» **Text shown**
:::
Chives are a valuable survival crop due to their ability to thrive in a variety of conditions and their delicious culinary and medicinal uses. Chives are a delightful herb with delicate green stalks and vibrant purple blossoms. They are an incredibly beautiful and helpful addition to the garden.
You may not initially consider chives as a valuable survival crop but I’m hoping to help you see why you may want to reconsider. Chives are a crop that I don’t want to have to be without.
Let’s delve into eight reasons why you should consider growing chives in your survival garden.
1. Chives are hardy and adapt to many climates.
Chives (Allium schoenoprasum) are hardy perennial plants that can withstand a wide range of climates and soil conditions. Chives can tolerate cold temperatures and can be grown in both full sun and partial shade.
2. Chives are easy to grow.
No green thumb is required when it comes to growing chives. Chives are incredibly easy to grow, making them an ideal crop for survival situations. They can be grown in a garden, in a kitchen window, or in a pot on the porch.
Chives are perennial which means that they grow back year after year. They can be propagated from seeds or divided clumps. The seeds germinate quickly, and the plants establish themselves rapidly. Chives require little maintenance beyond occasional watering.
Chive seeds only have about a 3-year shelf life. If you are having difficulty getting them started, you may be using older seeds. Purchase a fresh pack or get a plant from your local nursery. Chives should be divided every 3 or 4 years to keep them growing strong so you may want to see if a local gardener has a start to share with you.
3. Chives provide an abundant, dependable harvest.
Chives are known for their prolific growth and high yield. Once established, a chive plant will continue to produce for many years. One established plant can be divided into clumps and provide more chives than you can possibly consume.
Chive stems or leaves are simple to harvest by cutting them close to the base. Chives like to be harvested and will happily reward you for the honor of feeding you with more growth. This renewable source of food can provide tasty food for your everyday diet as well as during long-term survival situations.
:::
» **Aim of the task**
Can you retype the whole text about chives as a survival crop, word for word? The material after this is not needed for anything.

[Collected data entries]
:::
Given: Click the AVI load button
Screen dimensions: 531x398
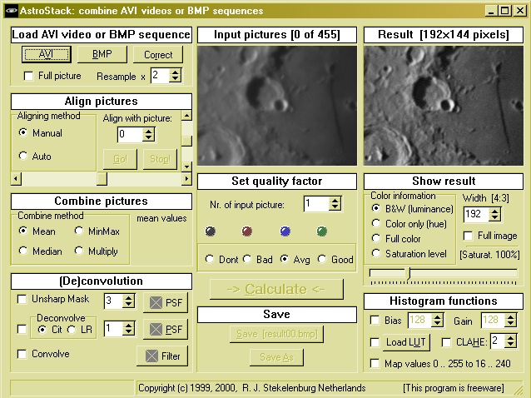Looking at the screenshot, I should (x=45, y=54).
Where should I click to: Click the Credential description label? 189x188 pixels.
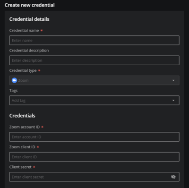29,51
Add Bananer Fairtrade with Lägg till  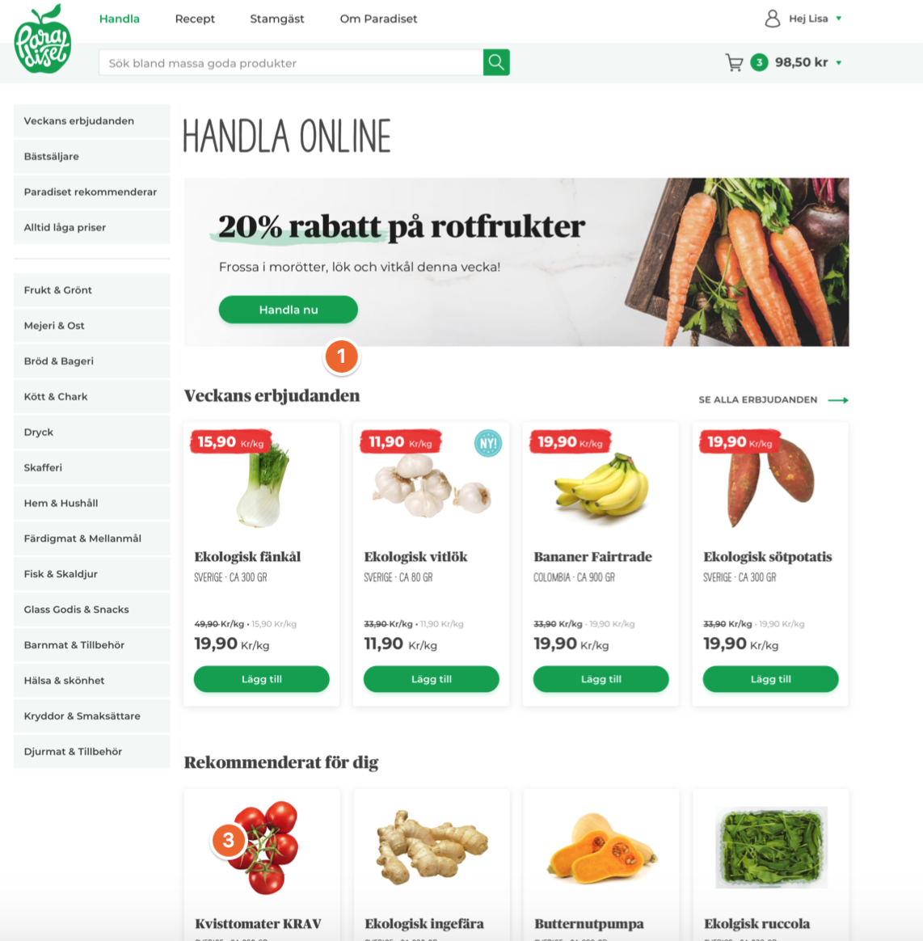(x=601, y=679)

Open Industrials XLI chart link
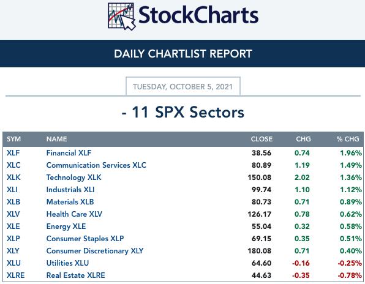tap(70, 190)
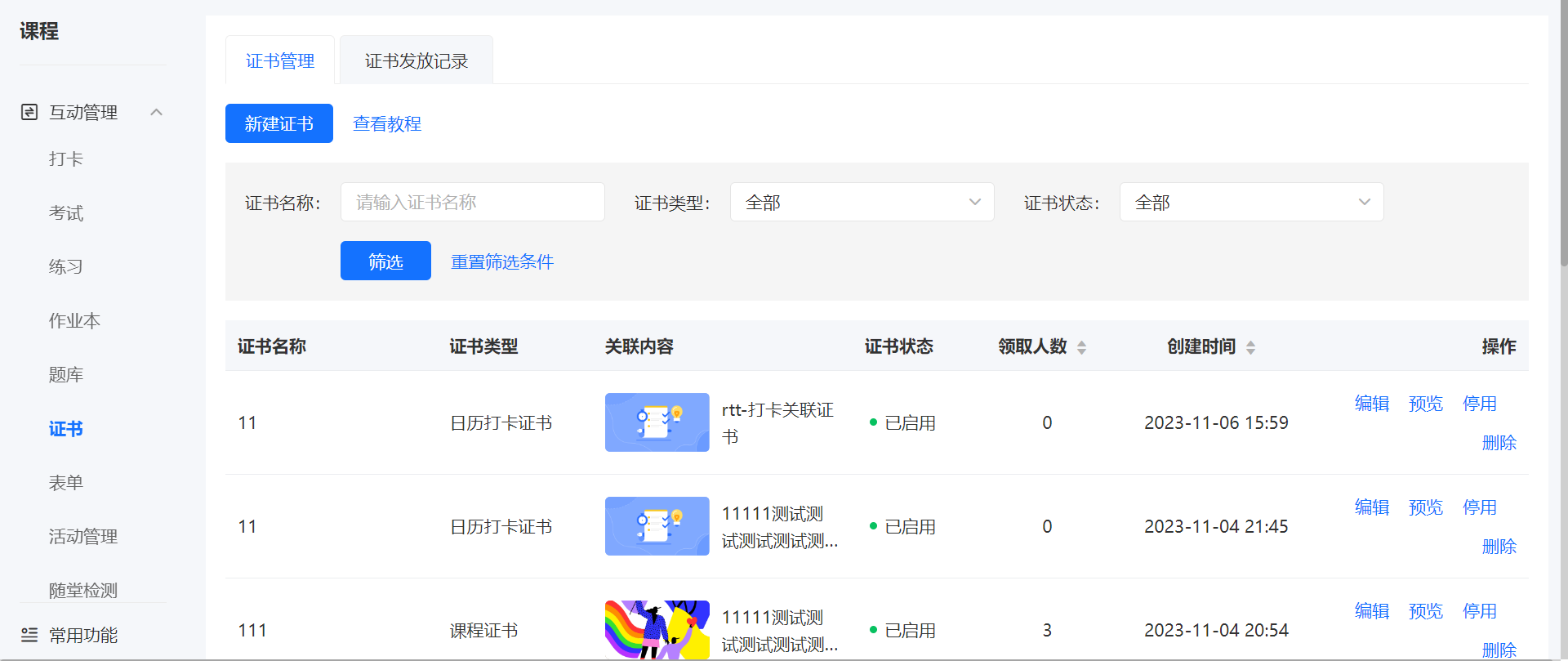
:::
» **Result for this exercise**
Chives are a valuable survival crop due to their ability to thrive in a variety of conditions and their delicious culinary and medicinal uses. Chives are a delightful herb with delicate green stalks and vibrant purple blossoms. They are an incredibly beautiful and helpful addition to the garden.
You may not initially consider chives as a valuable survival crop but I’m hoping to help you see why you may want to reconsider. Chives are a crop that I don’t want to have to be without.
Let’s delve into eight reasons why you should consider growing chives in your survival garden.
1. Chives are hardy and adapt to many climates.
Chives (Allium schoenoprasum) are hardy perennial plants that can withstand a wide range of climates and soil conditions. Chives can tolerate cold temperatures and can be grown in both full sun and partial shade.
2. Chives are easy to grow.
No green thumb is required when it comes to growing chives. Chives are incredibly easy to grow, making them an ideal crop for survival situations. They can be grown in a garden, in a kitchen window, or in a pot on the porch.
Chives are perennial which means that they grow back year after year. They can be propagated from seeds or divided clumps. The seeds germinate quickly, and the plants establish themselves rapidly. Chives require little maintenance beyond occasional watering.
Chive seeds only have about a 3-year shelf life. If you are having difficulty getting them started, you may be using older seeds. Purchase a fresh pack or get a plant from your local nursery. Chives should be divided every 3 or 4 years to keep them growing strong so you may want to see if a local gardener has a start to share with you.
3. Chives provide an abundant, dependable harvest.
Chives are known for their prolific growth and high yield. Once established, a chive plant will continue to produce for many years. One established plant can be divided into clumps and provide more chives than you can possibly consume.
Chive stems or leaves are simple to harvest by cutting them close to the base. Chives like to be harvested and will happily reward you for the honor of feeding you with more growth. This renewable source of food can provide tasty food for your everyday diet as well as during long-term survival situations.